(Task input)
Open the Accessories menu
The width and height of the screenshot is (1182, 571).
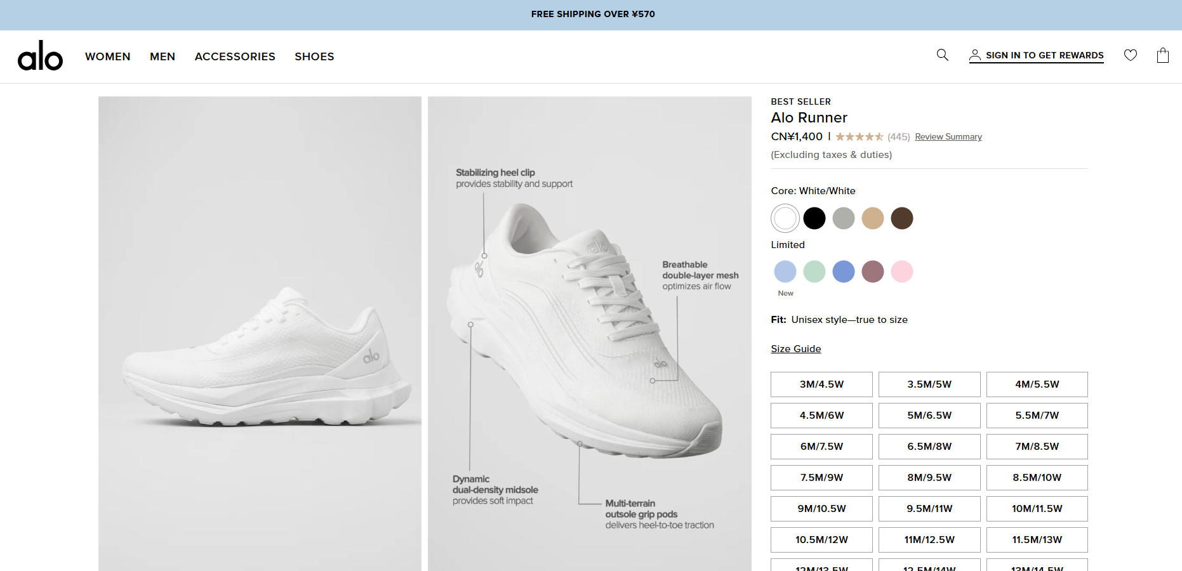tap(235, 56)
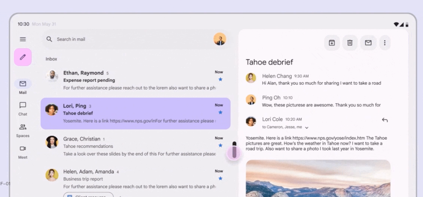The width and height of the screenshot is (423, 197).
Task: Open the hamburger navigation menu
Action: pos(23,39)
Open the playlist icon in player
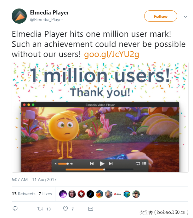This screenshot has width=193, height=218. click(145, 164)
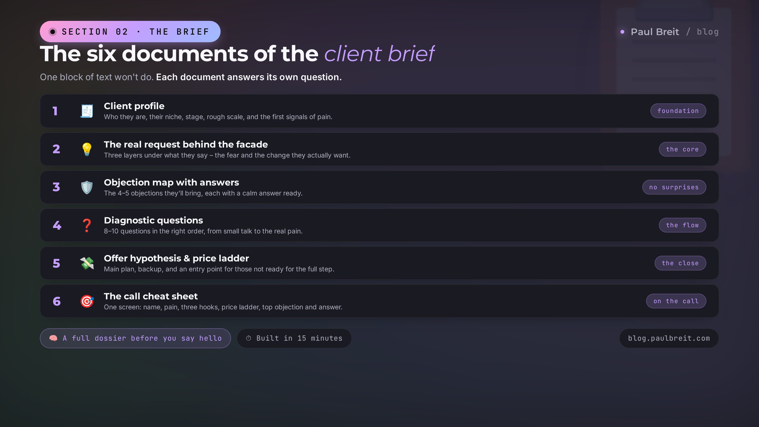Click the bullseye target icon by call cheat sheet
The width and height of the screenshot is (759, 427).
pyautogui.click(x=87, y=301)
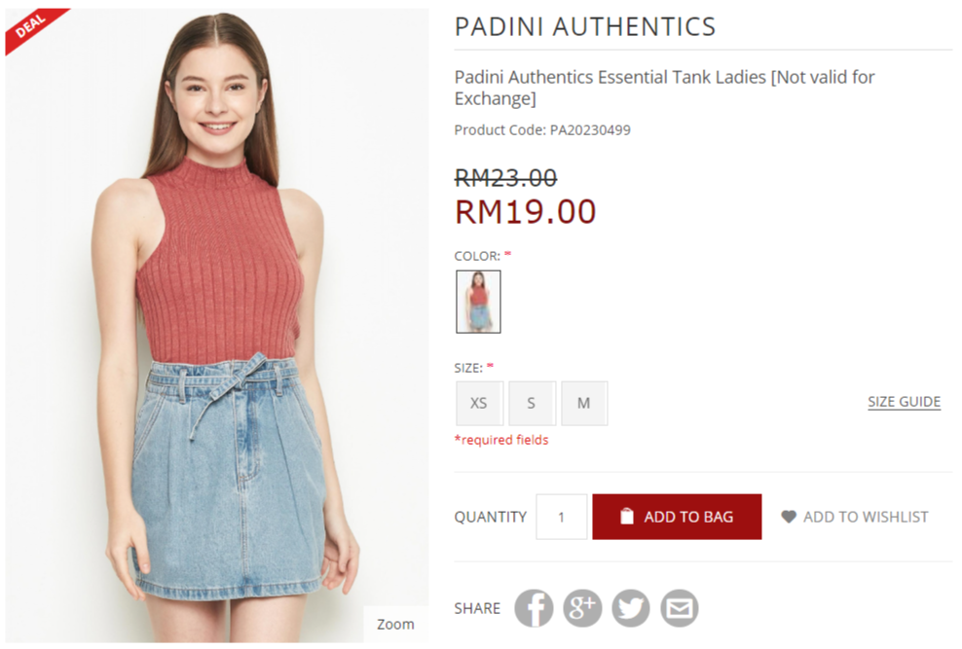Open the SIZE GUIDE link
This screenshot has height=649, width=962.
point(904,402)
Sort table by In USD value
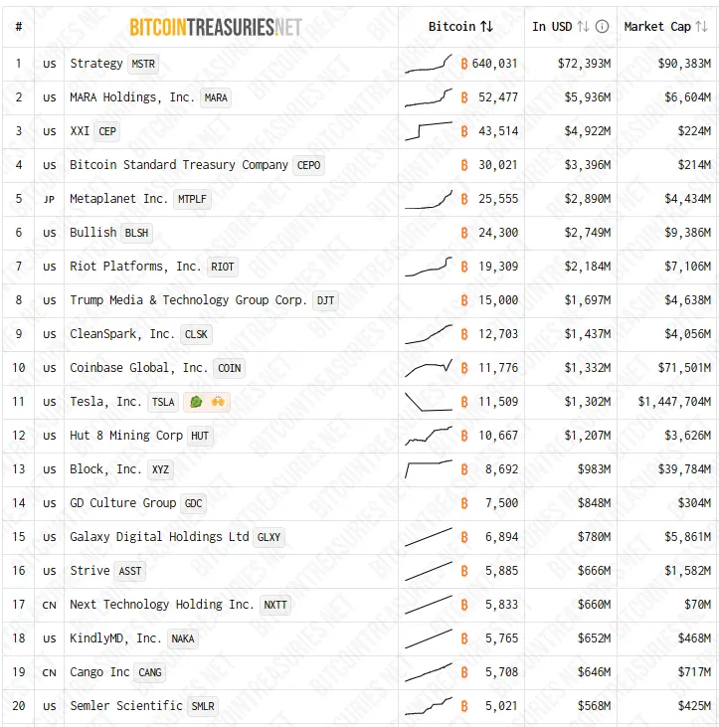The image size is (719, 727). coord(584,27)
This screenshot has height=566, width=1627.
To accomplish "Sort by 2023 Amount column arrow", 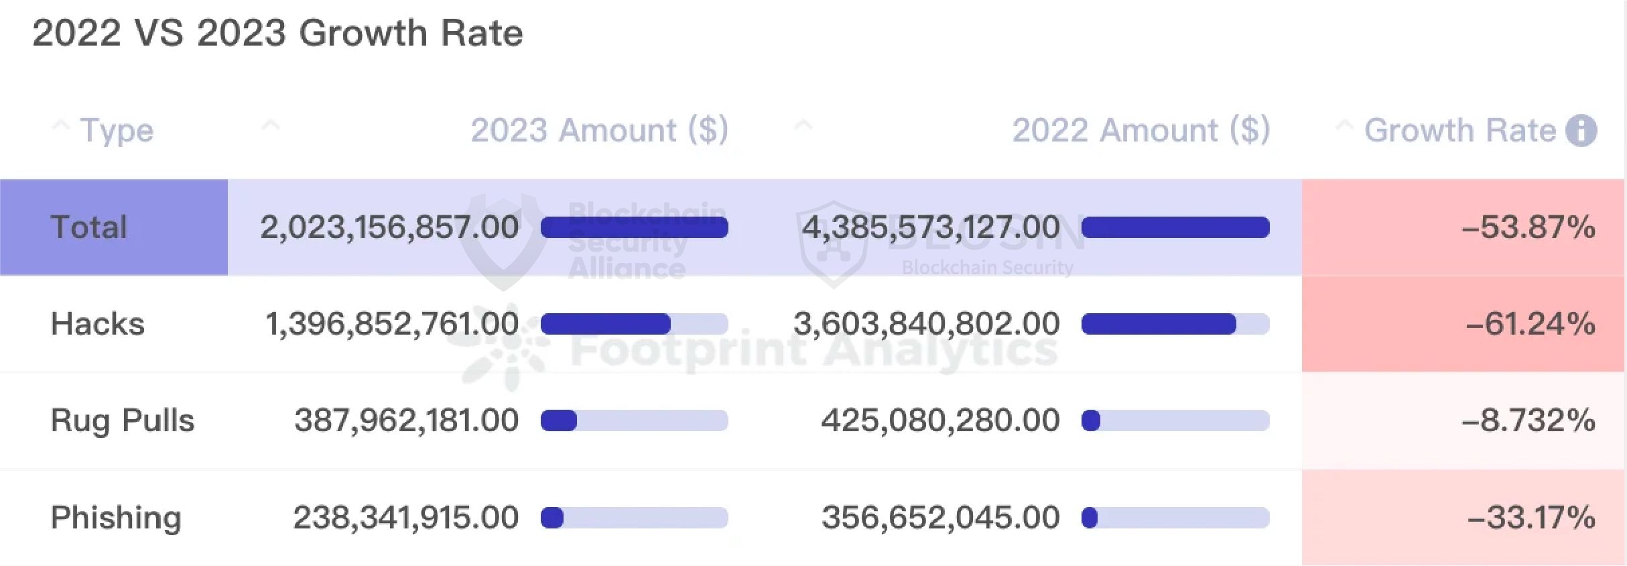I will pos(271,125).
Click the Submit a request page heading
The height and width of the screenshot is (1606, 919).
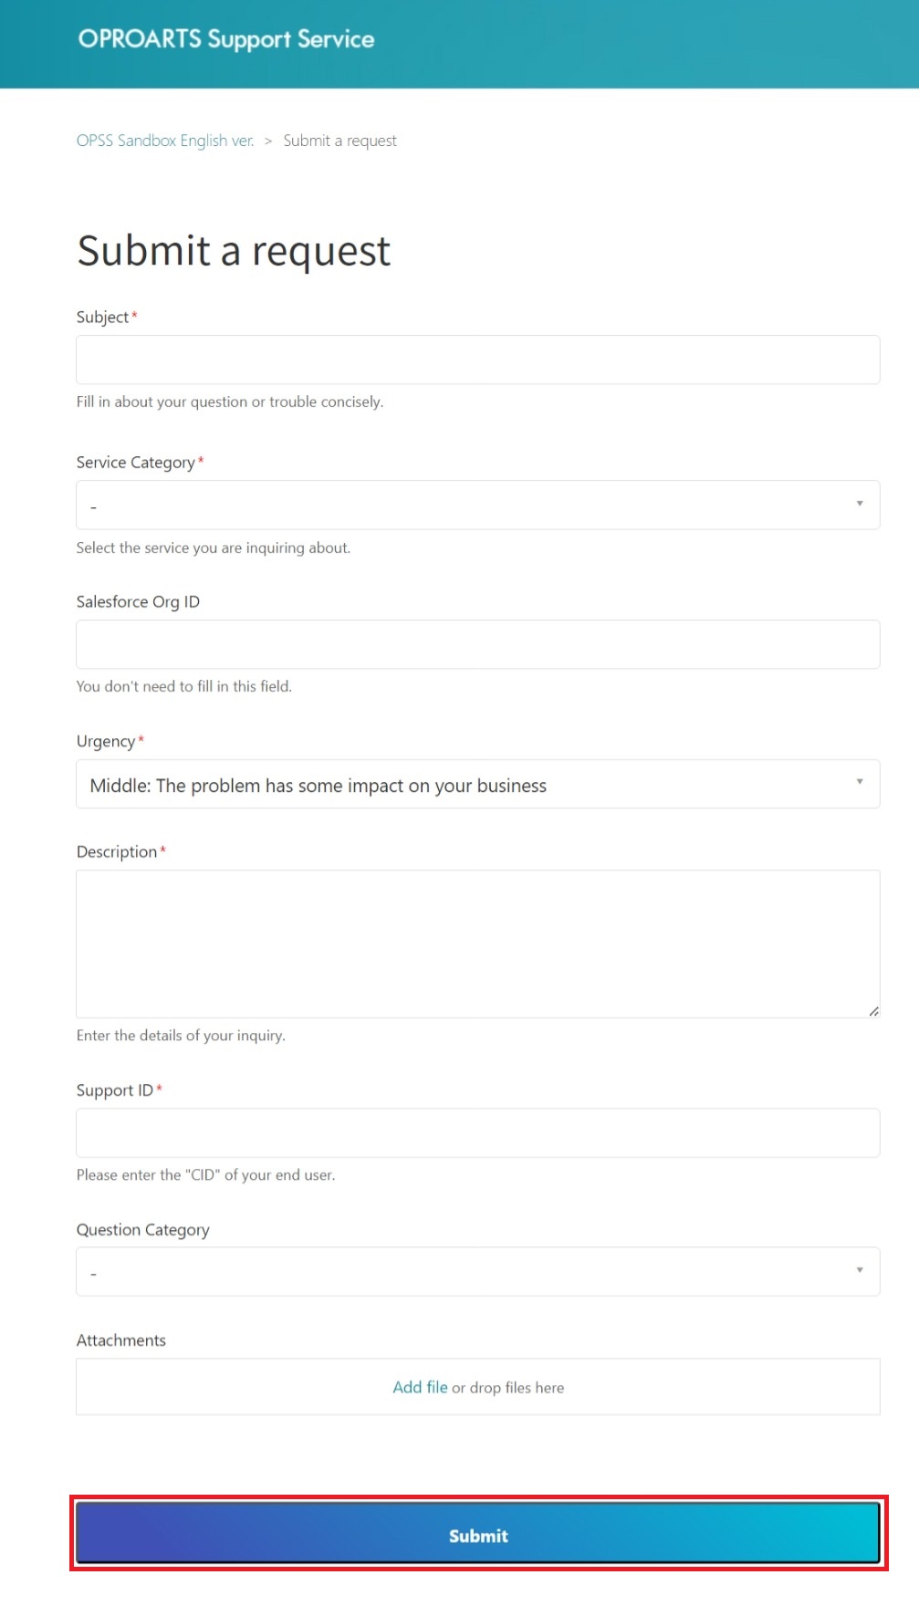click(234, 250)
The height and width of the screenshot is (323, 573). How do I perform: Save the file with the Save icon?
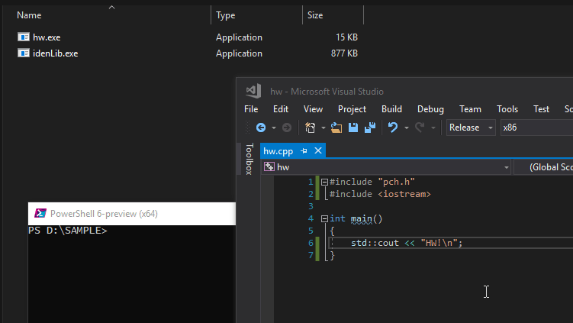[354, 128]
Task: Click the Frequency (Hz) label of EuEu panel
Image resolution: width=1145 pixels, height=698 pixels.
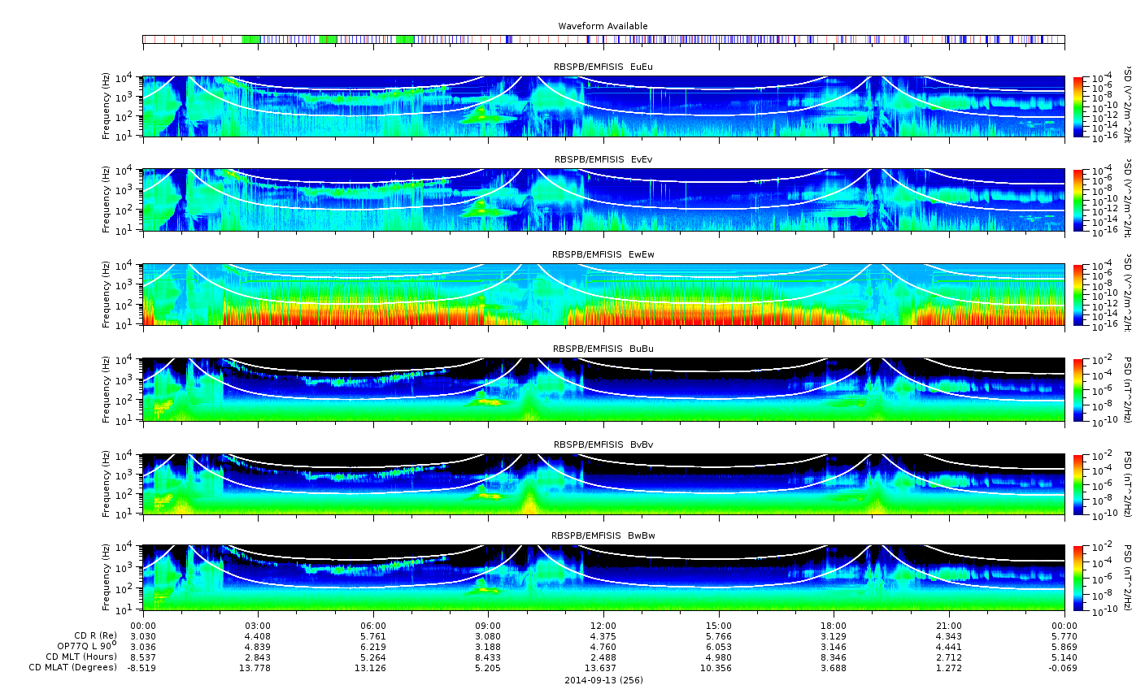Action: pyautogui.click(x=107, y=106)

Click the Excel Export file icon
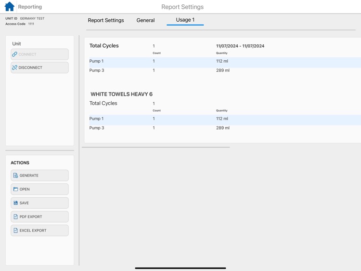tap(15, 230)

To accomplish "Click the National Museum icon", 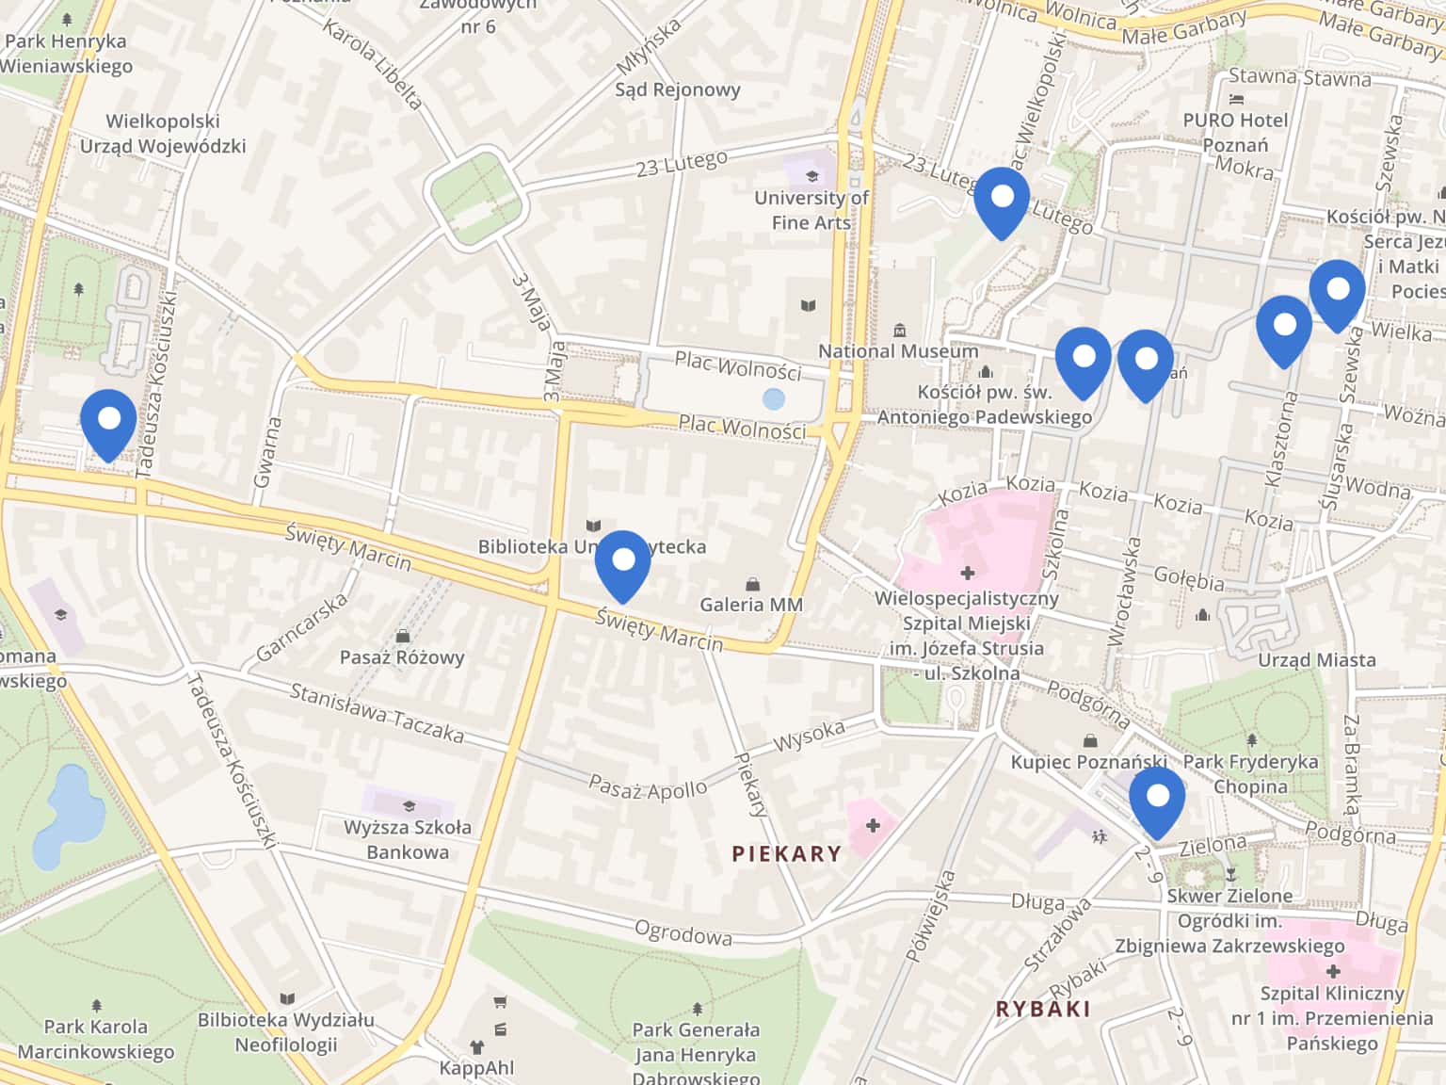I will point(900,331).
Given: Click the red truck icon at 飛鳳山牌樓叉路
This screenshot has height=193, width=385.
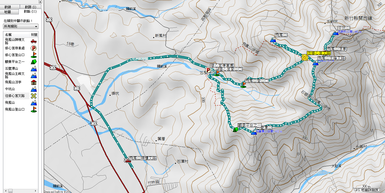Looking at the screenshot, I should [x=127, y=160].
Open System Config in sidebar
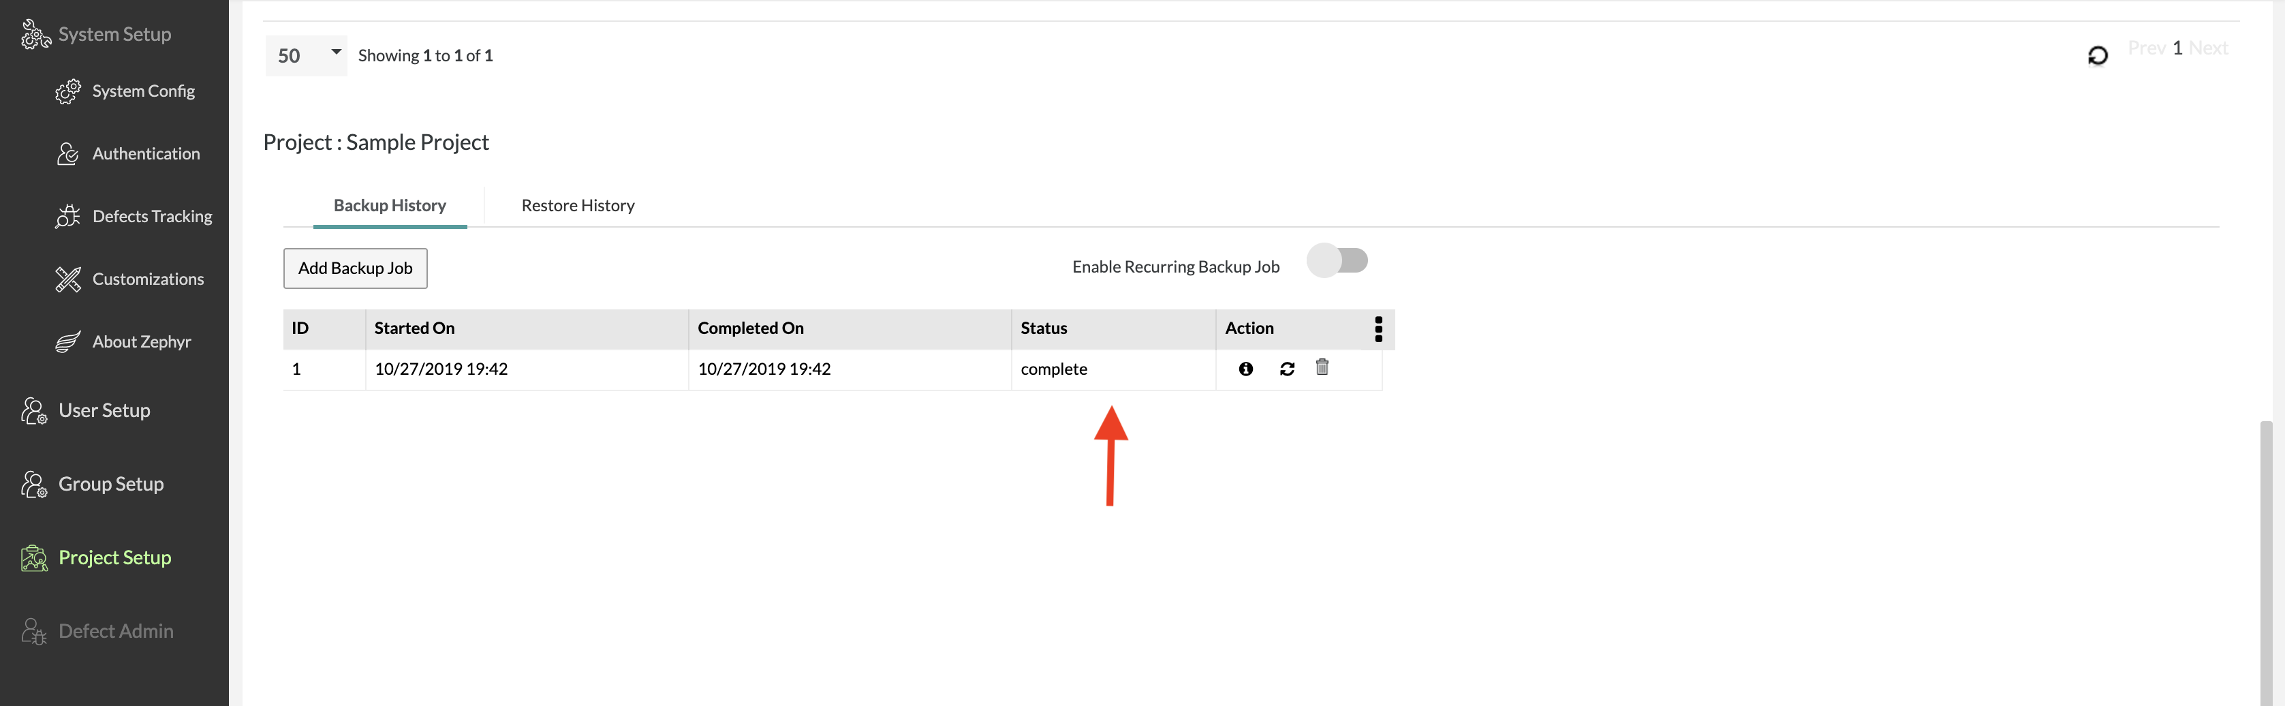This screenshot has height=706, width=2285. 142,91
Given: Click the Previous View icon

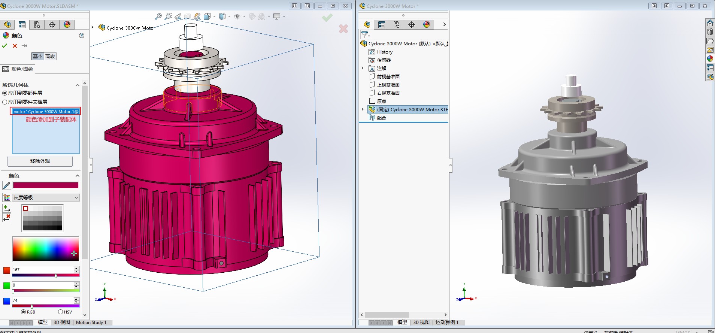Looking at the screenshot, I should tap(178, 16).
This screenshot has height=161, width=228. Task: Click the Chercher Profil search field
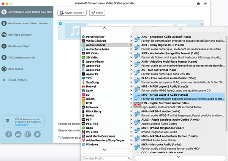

(Problem) For this exercise, output only the lines from the one bearing "Open System Config in sidebar" to the end of the material above, exactly as written, with pictures left out.

(Exercise output)
Open System Config in sidebar
This screenshot has height=706, width=2285. 142,91
Given: Click the Previous View icon

Looking at the screenshot, I should tap(178, 16).
This screenshot has height=161, width=228. Task: Click the Chercher Profil search field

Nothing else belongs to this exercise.